Intervals is a public history initiative of the OAH Committee on Marketing and Communications. Created during the COVID-19 pandemic, Intervals explores the history of public health, illness, and disease in North America from colonial times to the present. Coming at a time of profound upheaval in our social and professional lives, Intervals responds to the impact of the pandemic on the history profession and helps fill the informational needs of the public. Season 1 draws on the work of twenty member historians to reframe American history through the lens of public health and to meet the demand for humanistic content that can engage and inform contemporary understanding of the coronavirus emergency. Intervals showcases and amplifies the value of each participant's work, broadens the constituency for OAH resources, and promotes historical literacy as a critical tool of citizenship. New episodes will air weekly on Wednesdays beginning April 7, 2021.

Intervals is hosted by Christopher Brick, George Washington University, and Kariann Yokota, University of Colorado, Denver, co-chairs of the Marketing and Communications Committee. It is produced by Ikerighi (IK) David.

Transcripts and notes, including suggested readings, are available for each episode.

Series Introduction - Public History is Public Health

Christopher Brick is a historian of human rights and the modern United States at The George Washington University where he serves as Director and Editor of The Eleanor Roosevelt Papers Project.
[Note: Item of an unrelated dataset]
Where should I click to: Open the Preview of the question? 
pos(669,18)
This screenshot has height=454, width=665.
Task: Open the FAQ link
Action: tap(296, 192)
A founding member of the OAH Marketing and Communications Committee, Brick served as co-chair from 2019-20 and in that capacity conceived and founded the Intervals series. His publications include Volumes 1 and 2 of The Eleanor Roosevelt Papers: The Human Rights Years, and he is the recipient of multiple major research awards from the National Archives, the National Endowment for the Humanities, the Gilder Lehrman Institute of American History, and others.

Episode 1 - A Haunted Land: Epidemics, Indians, and the Contagion of Colonialism in North America--Pre-Contact to 1621

Josh Irvin is a doctoral student at George Washington University pursuing his PhD in Native American history. His ongoing research regards native sovereignty in the late eighteenth and early nineteenth century by examining the history of the Grand River Iroquois community.